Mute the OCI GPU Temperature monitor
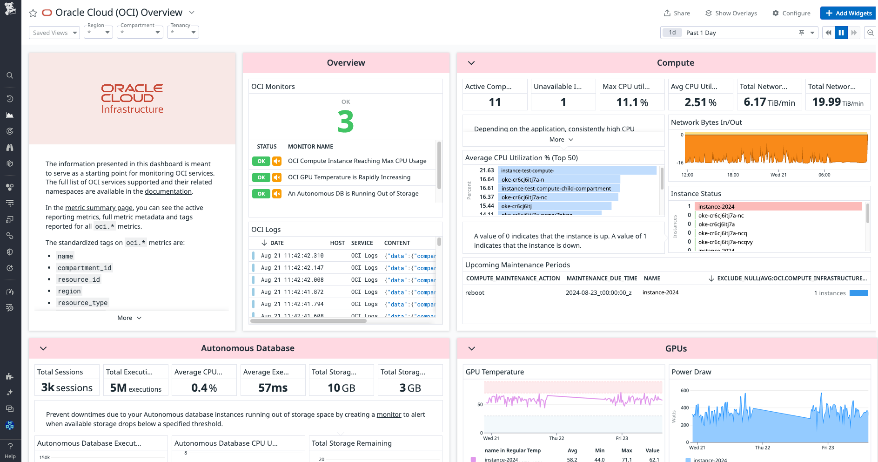(277, 177)
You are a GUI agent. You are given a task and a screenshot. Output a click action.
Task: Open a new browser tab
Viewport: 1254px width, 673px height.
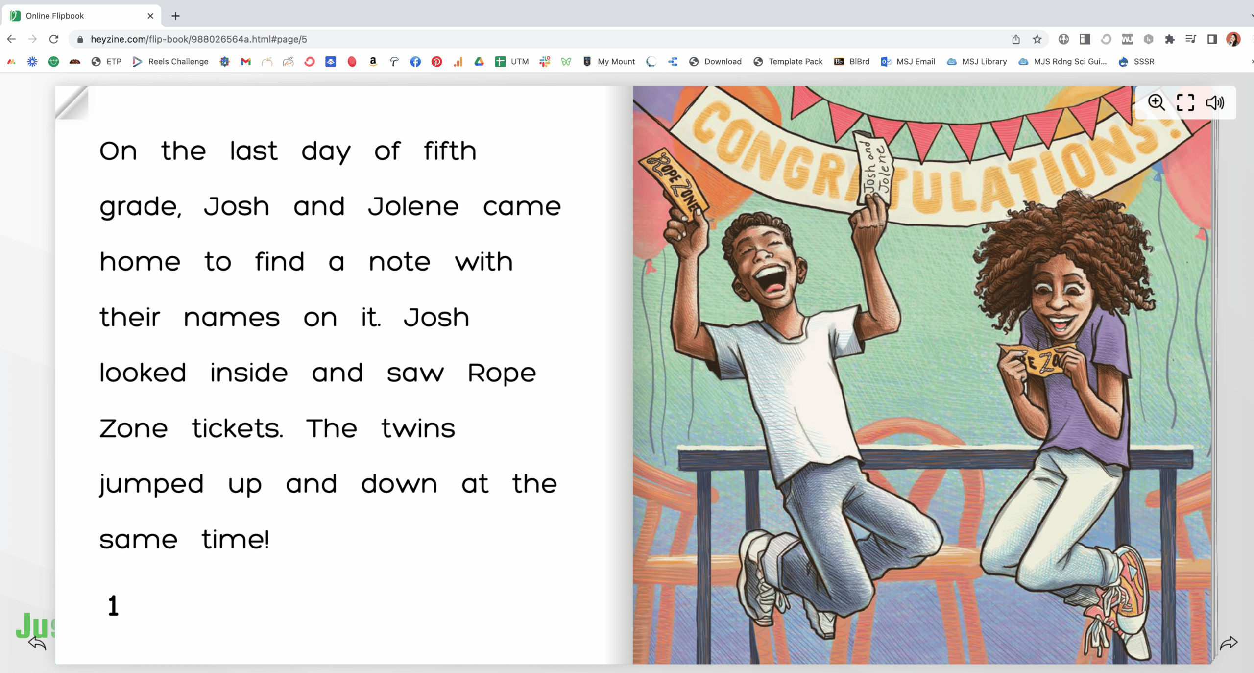click(175, 16)
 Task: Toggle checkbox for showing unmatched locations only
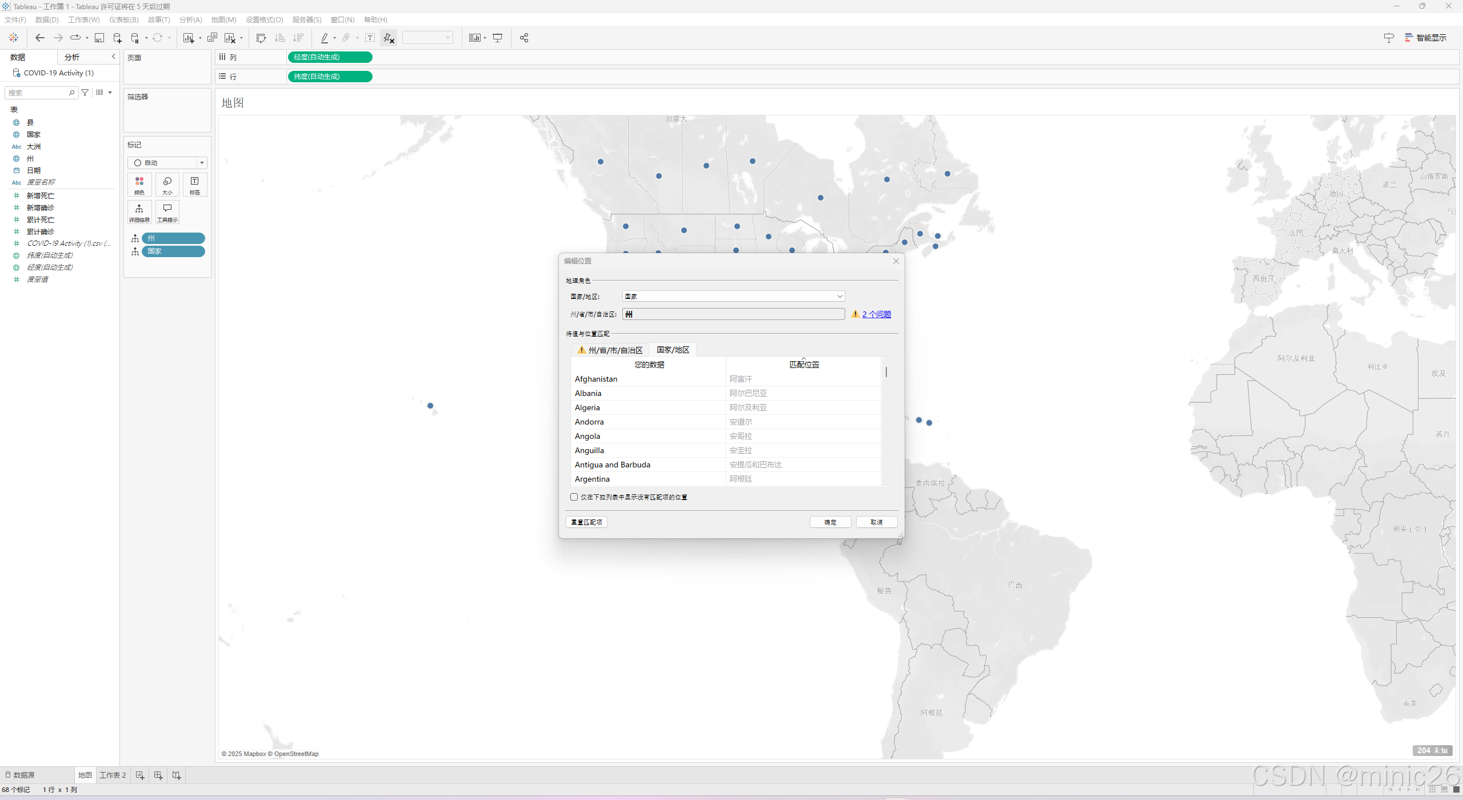pos(574,497)
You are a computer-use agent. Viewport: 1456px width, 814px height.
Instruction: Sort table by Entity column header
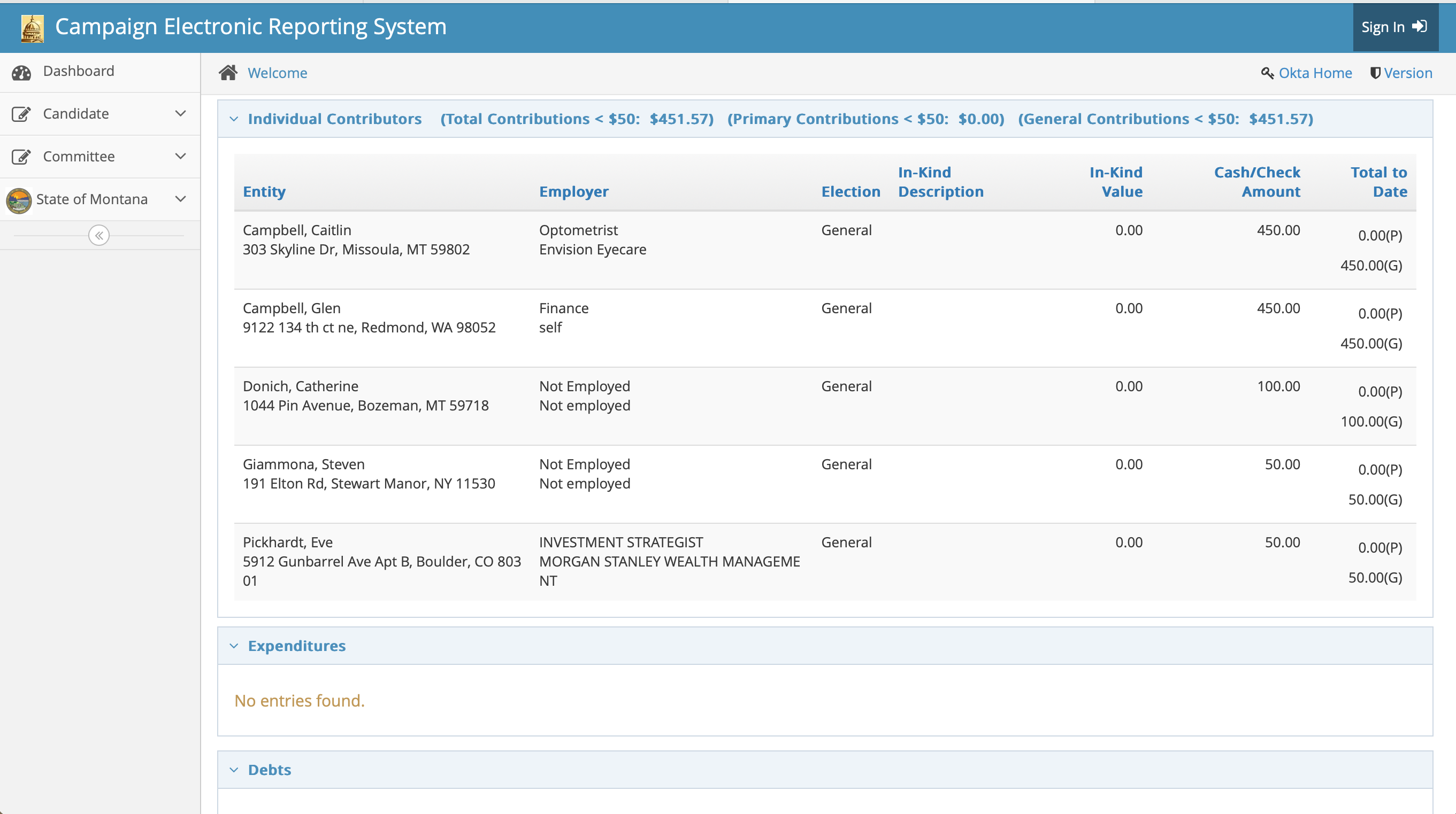[264, 192]
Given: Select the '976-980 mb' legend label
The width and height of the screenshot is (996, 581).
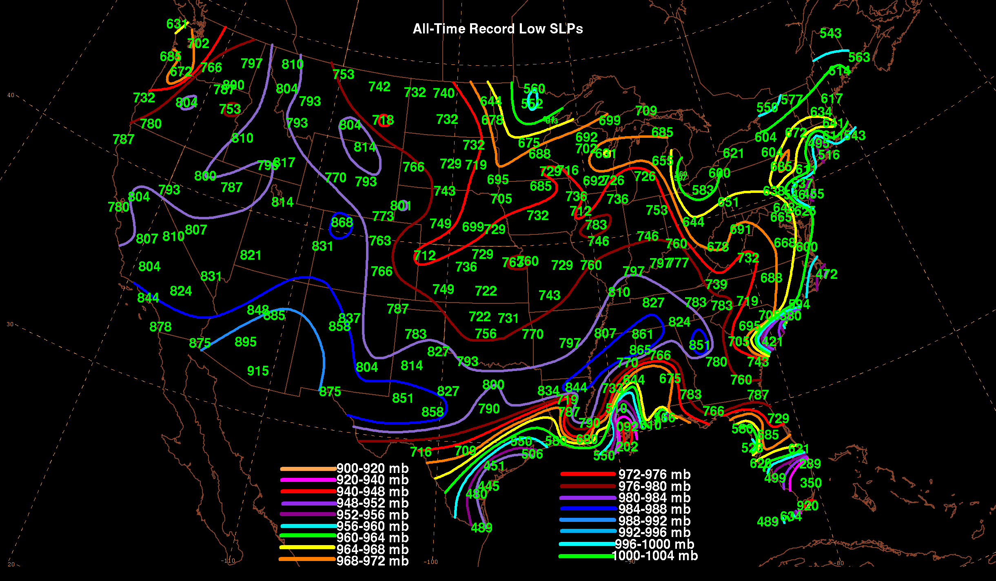Looking at the screenshot, I should pyautogui.click(x=654, y=486).
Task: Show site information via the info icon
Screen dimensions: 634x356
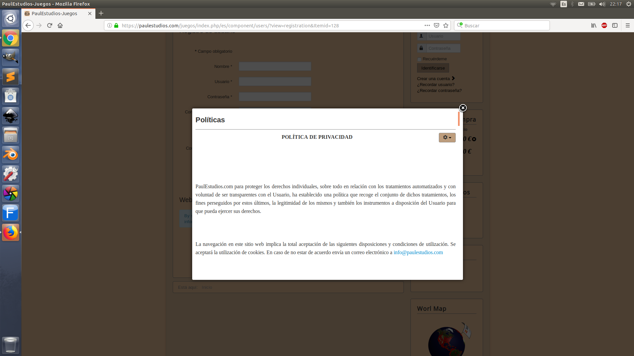Action: 110,25
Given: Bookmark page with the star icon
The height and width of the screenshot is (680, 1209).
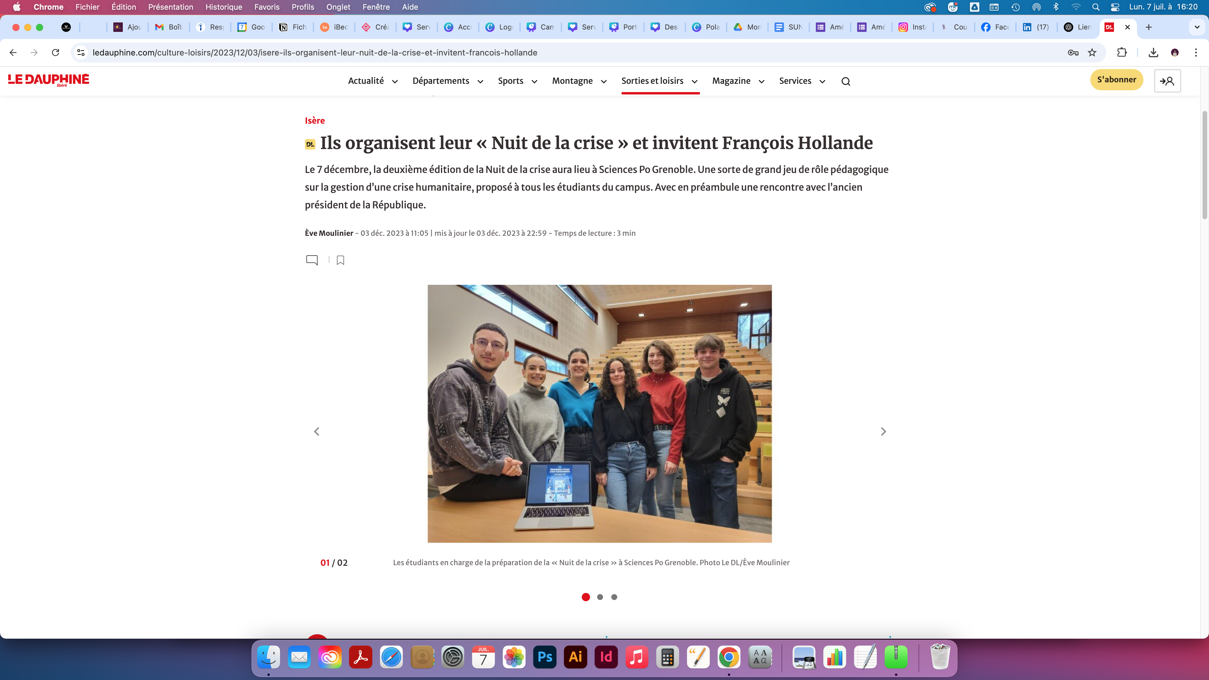Looking at the screenshot, I should pos(1092,53).
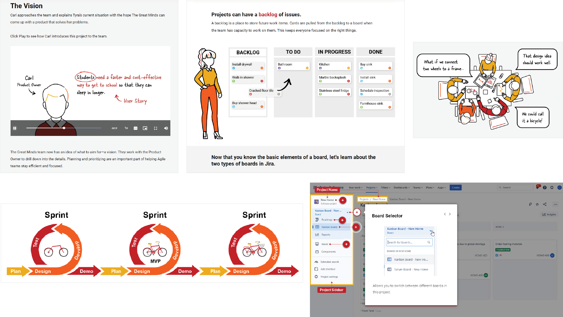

Exercise objective: Once more, give the listing above exactly, leaving each picture out.

Answer box:
Mute the OCI GPU Temperature monitor
(277, 177)
You are a GUI agent. You are given a task and a screenshot. Output a click action.
Task: Open a new browser tab
Viewport: 1254px width, 673px height.
click(175, 16)
 Task: Toggle checkbox for showing unmatched locations only
pos(574,497)
You are a computer-use agent. Viewport: 1456px width, 814px height.
Instruction: Sort table by Entity column header
[264, 192]
Given: Select the '976-980 mb' legend label
The width and height of the screenshot is (996, 581).
Looking at the screenshot, I should pyautogui.click(x=654, y=486).
Task: Show site information via the info icon
Screen dimensions: 634x356
Action: 110,25
Given: Bookmark page with the star icon
The height and width of the screenshot is (680, 1209).
Looking at the screenshot, I should pos(1092,53).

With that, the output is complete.